The Correct Option is C

 To solve this problem, we need to calculate the solubility product (K_sp) of silver oxalate, Ag₂C₂O₄, from the given concentration of Ag⁺ ions.

The dissolution of Ag₂C₂O₄ in water can be represented by the following equilibrium equation:

Ag_2C_2O_4(s) \rightleftharpoons 2Ag^+(aq) + C_2O_4^{2-}(aq)

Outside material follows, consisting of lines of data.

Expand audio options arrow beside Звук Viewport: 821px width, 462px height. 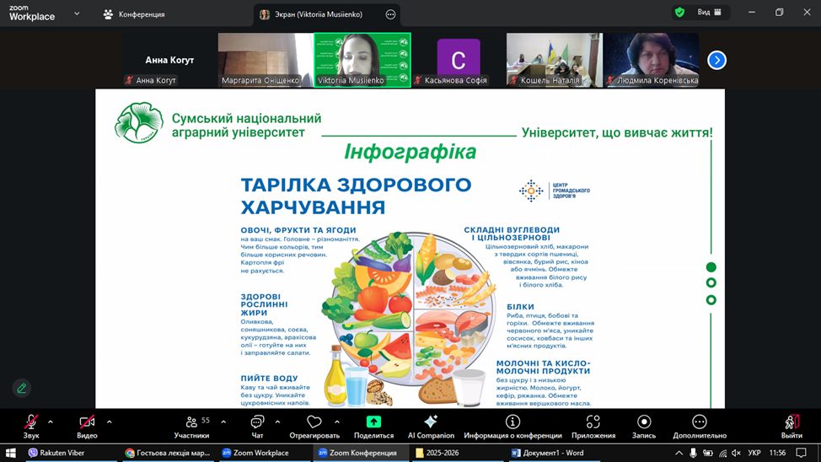coord(51,422)
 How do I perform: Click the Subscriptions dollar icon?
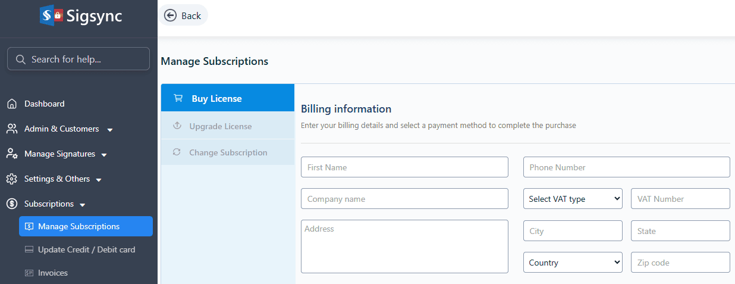pyautogui.click(x=12, y=204)
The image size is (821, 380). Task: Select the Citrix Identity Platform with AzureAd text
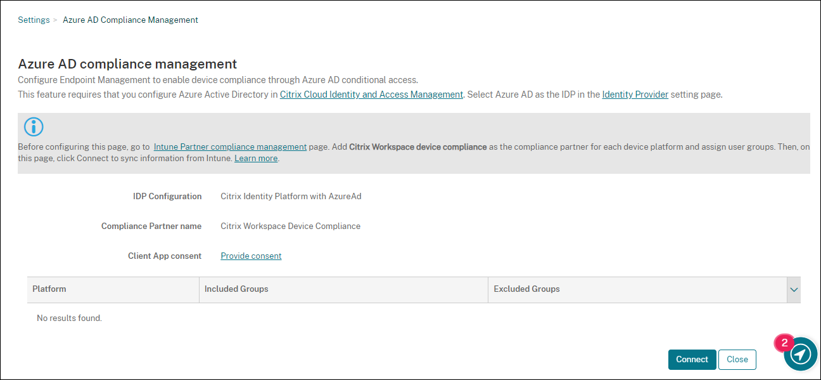tap(291, 197)
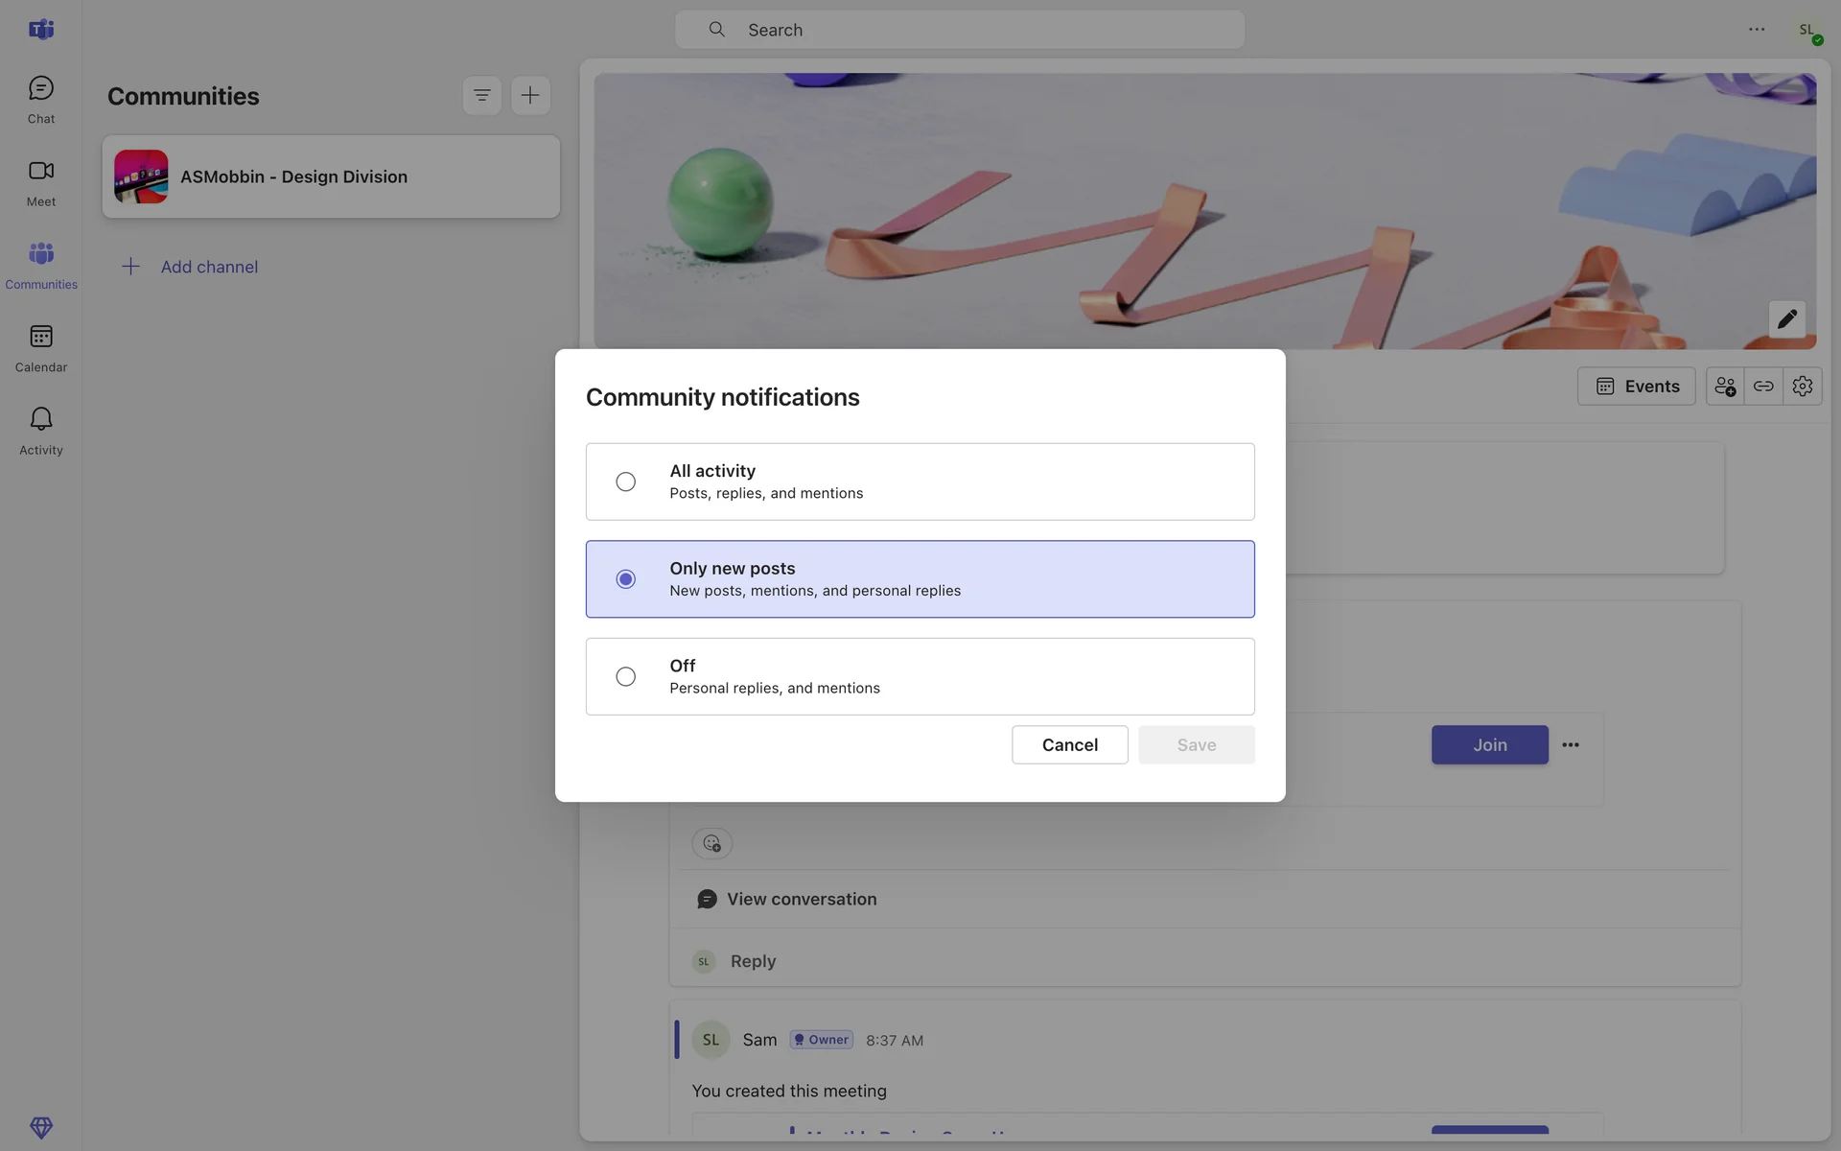This screenshot has width=1841, height=1151.
Task: Click the Save button in dialog
Action: point(1196,744)
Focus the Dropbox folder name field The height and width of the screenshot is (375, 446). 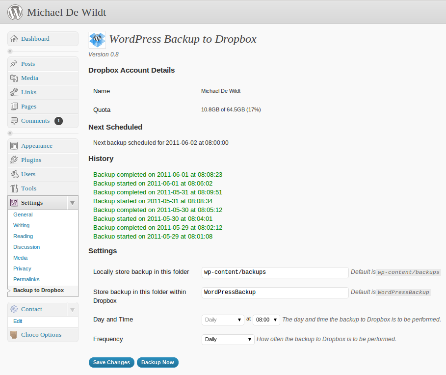coord(275,293)
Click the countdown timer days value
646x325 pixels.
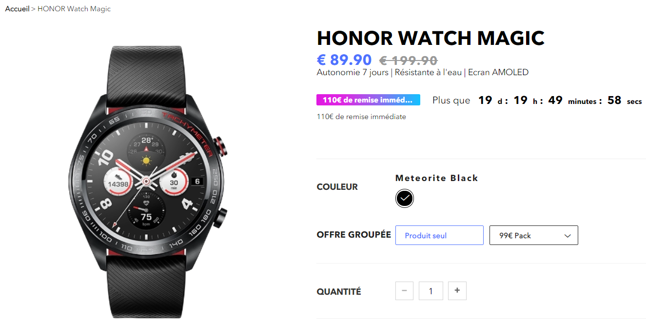(x=485, y=100)
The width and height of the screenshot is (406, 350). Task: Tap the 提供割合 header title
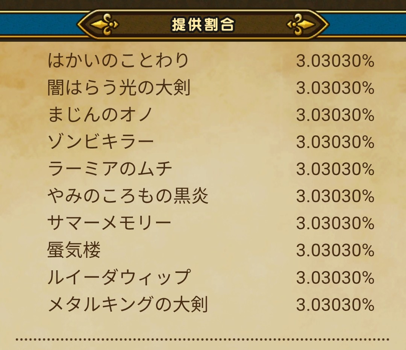(203, 25)
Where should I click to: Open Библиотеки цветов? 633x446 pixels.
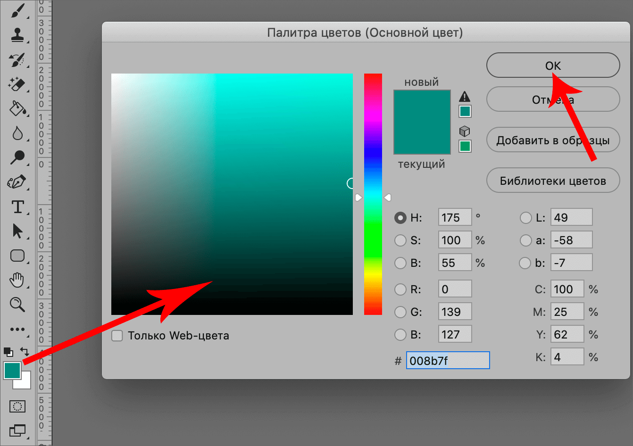[553, 181]
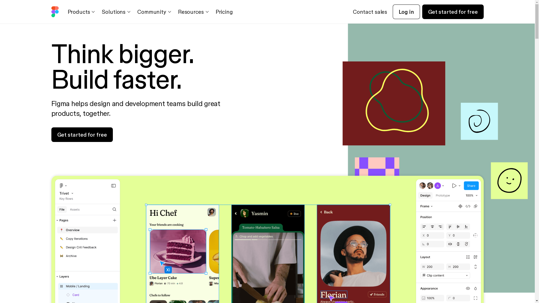The width and height of the screenshot is (539, 303).
Task: Toggle the Design tab in right panel
Action: [x=425, y=195]
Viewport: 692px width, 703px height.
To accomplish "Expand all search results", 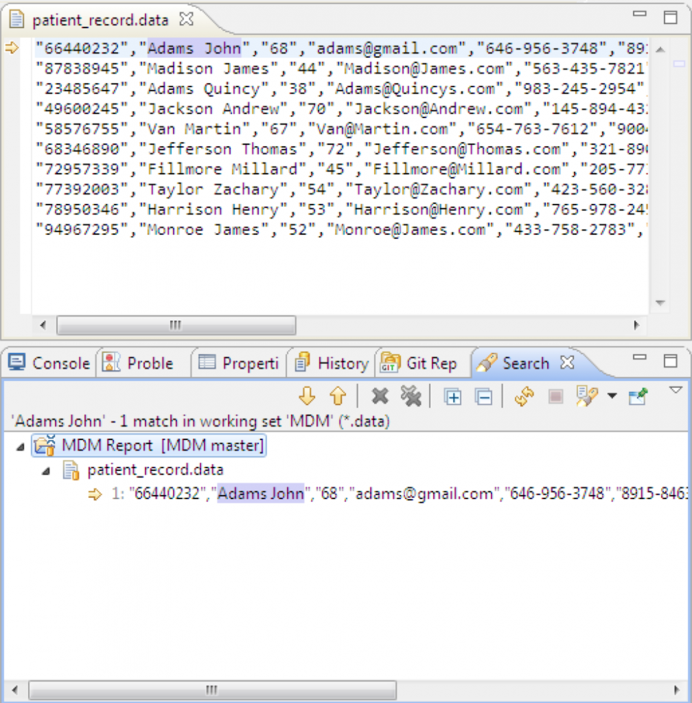I will pos(452,397).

Let the solubility of Ag₂C₂O₄ be \(s\) mol/L. For each mole of Ag₂C₂O₄ that dissolves, 2 moles of Ag⁺ and 1 mole of C₂O₄^2- are produced. Therefore:

• Concentration of Ag⁺ ions = \(2s\)
• Concentration of C₂O₄^2- ions = \(s\)

We are given the concentration of Ag⁺ ions as \(2.2 \times 10^{-4}\, mol\, L^{-1}\). Therefore, we can write:

2s = 2.2 \times 10^{-4}

Solving for \(s\) gives:

s = \frac{2.2 \times 10^{-4}}{2} = 1.1 \times 10^{-4}\, mol\, L^{-1}

Now, we can calculate the solubility product K_sp:

K_{sp} = [Ag^+]^2 \times [C_2O_4^{2-}]

K_{sp} = (2s)^2 \times s

K_{sp} = (2.2 \times 10^{-4})^2 \times 1.1 \times 10^{-4}

Calculate K_sp:

K_{sp} = 4.84 \times 10^{-8} \times 1.1 \times 10^{-4}

K_{sp} = 5.324 \times 10^{-12}

Rounding to two significant figures gives us the solubility product as:

K_{sp} = 5.3 \times 10^{-12}

Thus, the correct answer is \(5.3 \times 10^{-12}\).